EnergyAction introduces an energy-based framework that effectively transfers unimanual manipulation policies to bimanual tasks, enabling robots to coordinate dual-arm actions with minimal data and high efficiency.

Contribution

The paper presents a novel energy-based model approach for compositional transfer of unimanual policies to bimanual manipulation, incorporating energy constraints and adaptive denoising strategies.

Findings

Effective transfer of unimanual to bimanual tasks demonstrated

Achieves superior performance with minimal bimanual data

Maintains high computational efficiency through adaptive denoising

Abstract

Recent advances in unimanual manipulation policies have achieved remarkable success across diverse robotic tasks through abundant training data and well-established model architectures. However, extending these capabilities to bimanual manipulation remains challenging due to the lack of bimanual demonstration data and the complexity of coordinating dual-arm actions. Existing approaches either rely on extensive bimanual datasets or fail to effectively leverage pre-trained unimanual policies. To address this limitation, we propose \textbf{EnergyAction}, a novel framework that compositionally transfers unimanual manipulation policies to bimanual tasks through the Energy-Based Models (EBMs). Specifically, our method incorporates three key innovations. First, we model individual unimanual policies as EBMs and leverage their compositional properties to compose left and right arm actions, enabling the fusion of unimanual policies into a bimanual policy.
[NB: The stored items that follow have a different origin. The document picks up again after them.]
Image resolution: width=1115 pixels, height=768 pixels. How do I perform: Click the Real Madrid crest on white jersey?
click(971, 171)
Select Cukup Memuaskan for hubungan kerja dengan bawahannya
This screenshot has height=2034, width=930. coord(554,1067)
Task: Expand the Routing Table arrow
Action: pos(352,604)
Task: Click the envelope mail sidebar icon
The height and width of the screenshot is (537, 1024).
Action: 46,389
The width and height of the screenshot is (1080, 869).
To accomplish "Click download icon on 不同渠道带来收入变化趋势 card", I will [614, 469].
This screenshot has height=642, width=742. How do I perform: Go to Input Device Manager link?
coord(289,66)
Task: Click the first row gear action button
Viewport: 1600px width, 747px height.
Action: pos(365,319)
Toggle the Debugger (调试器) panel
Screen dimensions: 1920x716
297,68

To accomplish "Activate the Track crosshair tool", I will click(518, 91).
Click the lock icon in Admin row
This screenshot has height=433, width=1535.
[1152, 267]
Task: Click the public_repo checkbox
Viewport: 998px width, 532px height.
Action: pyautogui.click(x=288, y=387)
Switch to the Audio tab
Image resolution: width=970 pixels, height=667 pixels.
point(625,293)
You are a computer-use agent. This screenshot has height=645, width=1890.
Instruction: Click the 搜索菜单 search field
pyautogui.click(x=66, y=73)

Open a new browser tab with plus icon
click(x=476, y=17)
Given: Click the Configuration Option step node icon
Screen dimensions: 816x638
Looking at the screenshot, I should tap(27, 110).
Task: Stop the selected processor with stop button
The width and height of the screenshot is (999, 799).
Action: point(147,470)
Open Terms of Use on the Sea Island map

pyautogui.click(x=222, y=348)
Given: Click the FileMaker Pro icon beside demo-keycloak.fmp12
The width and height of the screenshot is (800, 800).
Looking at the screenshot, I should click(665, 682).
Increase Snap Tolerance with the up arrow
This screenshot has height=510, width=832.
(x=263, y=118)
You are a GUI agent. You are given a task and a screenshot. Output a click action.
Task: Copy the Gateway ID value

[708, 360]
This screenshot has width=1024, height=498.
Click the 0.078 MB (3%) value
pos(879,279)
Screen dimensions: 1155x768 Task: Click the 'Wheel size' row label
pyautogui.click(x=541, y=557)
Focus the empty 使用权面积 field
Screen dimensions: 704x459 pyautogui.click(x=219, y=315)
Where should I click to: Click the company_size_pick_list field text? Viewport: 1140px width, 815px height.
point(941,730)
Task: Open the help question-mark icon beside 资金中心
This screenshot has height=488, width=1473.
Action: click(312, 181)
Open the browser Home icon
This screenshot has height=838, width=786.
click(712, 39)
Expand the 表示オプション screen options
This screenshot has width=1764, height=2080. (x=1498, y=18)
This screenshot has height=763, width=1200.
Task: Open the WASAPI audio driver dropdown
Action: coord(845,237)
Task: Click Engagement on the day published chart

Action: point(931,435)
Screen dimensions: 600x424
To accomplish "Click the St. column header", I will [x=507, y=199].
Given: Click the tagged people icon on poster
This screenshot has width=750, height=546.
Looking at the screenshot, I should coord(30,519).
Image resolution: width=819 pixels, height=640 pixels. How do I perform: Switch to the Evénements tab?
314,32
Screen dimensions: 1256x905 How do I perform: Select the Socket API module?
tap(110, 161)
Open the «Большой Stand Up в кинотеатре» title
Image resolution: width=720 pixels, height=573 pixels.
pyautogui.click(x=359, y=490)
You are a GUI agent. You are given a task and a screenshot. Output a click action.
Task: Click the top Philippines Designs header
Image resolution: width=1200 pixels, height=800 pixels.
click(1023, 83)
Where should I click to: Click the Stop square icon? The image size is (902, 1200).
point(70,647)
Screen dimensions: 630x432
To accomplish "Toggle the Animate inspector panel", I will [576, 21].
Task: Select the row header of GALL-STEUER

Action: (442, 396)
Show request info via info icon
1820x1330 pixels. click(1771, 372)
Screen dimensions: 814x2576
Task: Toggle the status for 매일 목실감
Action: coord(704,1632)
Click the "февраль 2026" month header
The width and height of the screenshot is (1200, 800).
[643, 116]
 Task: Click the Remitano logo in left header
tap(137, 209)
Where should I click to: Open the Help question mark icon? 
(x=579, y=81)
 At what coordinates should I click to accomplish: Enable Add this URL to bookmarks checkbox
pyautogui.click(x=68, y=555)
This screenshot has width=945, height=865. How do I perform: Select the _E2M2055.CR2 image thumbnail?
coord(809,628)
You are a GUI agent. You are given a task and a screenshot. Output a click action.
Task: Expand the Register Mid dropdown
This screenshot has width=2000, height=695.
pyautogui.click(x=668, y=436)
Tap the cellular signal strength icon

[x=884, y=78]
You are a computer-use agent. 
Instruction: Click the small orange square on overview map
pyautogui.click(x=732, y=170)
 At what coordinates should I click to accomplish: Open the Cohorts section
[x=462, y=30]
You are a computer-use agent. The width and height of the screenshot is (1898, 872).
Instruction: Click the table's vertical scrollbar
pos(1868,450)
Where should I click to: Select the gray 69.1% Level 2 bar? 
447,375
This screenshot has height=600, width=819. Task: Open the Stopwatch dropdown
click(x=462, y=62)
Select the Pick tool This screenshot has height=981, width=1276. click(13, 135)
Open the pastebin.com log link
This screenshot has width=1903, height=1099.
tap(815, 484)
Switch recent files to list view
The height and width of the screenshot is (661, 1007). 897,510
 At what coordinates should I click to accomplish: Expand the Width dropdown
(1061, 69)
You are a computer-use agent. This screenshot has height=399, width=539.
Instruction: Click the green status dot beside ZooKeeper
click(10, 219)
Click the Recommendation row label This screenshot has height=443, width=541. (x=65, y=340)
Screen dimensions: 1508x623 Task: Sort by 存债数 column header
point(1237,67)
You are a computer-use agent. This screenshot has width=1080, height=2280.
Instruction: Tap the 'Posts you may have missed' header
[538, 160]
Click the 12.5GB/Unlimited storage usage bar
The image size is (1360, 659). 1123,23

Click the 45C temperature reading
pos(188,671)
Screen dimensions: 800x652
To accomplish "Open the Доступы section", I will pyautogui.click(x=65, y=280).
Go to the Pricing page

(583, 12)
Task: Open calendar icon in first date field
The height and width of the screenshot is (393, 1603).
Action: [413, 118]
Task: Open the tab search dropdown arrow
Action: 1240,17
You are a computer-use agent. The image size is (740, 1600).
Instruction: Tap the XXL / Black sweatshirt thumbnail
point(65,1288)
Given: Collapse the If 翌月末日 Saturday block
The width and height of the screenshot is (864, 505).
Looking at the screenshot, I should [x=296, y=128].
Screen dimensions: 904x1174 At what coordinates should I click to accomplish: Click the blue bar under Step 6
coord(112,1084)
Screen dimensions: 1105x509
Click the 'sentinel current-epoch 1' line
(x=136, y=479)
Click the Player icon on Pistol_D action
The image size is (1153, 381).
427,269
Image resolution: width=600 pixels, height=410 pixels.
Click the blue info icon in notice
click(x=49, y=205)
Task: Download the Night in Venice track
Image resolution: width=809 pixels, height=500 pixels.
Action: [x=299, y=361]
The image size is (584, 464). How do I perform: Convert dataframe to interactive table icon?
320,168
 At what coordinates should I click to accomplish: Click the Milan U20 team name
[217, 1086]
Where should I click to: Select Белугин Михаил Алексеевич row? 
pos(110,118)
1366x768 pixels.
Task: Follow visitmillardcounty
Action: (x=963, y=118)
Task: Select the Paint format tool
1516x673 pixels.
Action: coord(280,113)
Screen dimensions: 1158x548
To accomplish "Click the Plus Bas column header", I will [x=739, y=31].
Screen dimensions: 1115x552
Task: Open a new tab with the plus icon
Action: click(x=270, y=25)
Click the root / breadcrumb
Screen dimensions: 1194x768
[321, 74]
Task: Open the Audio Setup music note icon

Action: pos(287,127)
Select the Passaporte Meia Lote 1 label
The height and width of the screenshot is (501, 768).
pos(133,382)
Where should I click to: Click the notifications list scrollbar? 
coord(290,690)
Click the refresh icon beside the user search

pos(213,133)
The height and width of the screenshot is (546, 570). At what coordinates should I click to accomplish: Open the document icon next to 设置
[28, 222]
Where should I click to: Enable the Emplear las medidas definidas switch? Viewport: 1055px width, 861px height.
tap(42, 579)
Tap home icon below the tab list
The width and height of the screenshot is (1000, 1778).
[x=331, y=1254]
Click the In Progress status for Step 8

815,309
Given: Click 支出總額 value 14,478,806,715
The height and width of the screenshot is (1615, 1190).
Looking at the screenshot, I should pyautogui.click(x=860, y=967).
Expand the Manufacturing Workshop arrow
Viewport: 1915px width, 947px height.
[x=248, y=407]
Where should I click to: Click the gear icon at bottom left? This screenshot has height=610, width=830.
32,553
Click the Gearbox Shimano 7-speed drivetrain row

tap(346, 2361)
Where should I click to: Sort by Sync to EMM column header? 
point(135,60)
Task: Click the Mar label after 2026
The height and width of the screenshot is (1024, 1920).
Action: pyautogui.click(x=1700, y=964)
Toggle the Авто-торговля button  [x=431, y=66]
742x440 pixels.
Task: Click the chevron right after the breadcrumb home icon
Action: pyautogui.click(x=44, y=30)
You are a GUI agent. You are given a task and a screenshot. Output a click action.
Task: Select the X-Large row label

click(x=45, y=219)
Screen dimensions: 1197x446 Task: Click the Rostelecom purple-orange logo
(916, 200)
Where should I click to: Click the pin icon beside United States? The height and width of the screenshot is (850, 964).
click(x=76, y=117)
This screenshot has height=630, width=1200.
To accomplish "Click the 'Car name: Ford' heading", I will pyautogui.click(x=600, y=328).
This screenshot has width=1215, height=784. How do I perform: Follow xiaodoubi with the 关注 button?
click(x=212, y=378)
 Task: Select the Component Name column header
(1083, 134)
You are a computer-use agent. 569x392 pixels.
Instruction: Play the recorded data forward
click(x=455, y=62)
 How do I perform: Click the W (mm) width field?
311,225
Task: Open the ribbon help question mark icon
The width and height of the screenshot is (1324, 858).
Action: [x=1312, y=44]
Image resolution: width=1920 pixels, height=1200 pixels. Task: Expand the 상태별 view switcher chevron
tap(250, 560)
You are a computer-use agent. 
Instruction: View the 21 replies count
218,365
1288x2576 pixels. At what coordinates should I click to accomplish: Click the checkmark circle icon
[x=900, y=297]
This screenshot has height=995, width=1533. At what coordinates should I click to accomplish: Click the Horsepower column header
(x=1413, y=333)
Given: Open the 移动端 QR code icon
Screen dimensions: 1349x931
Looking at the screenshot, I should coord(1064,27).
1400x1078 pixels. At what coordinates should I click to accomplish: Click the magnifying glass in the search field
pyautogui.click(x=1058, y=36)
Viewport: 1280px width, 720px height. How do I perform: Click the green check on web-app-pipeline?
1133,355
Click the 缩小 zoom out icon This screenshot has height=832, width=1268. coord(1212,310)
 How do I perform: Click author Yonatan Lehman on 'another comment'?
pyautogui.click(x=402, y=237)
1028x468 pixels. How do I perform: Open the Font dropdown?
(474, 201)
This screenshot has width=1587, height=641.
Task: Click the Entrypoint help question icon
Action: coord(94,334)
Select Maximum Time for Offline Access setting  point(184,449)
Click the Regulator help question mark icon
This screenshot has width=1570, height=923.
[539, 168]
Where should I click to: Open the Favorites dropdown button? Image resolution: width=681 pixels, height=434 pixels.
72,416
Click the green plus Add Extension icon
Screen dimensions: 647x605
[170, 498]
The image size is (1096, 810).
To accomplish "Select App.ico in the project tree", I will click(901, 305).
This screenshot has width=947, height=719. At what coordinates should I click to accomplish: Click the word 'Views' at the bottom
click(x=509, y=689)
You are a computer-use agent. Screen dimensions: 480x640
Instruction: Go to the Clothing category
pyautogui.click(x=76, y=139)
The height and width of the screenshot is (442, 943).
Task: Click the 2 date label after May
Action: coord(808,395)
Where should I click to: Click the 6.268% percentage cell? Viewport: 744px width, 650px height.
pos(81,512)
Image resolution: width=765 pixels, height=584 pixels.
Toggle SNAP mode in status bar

Second, we introduce an energy-based temporal-spatial coordination mechanism through energy constraints, ensuring the generated bimanual actions are both temporal coherence and spatial feasibility. Third, we propose two different energy-aware denoising strategies that dynamically adapt denoising steps based on action quality assessment. These strategies ensure the generation of high-quality actions while maintaining superior computational efficiency compared to fixed-step denoising approaches. Experimental results demonstrate that EnergyAction effectively transfers unimanual knowledge to bimanual tasks, achieving superior performance on both simulated and real-world tasks with minimal bimanual data.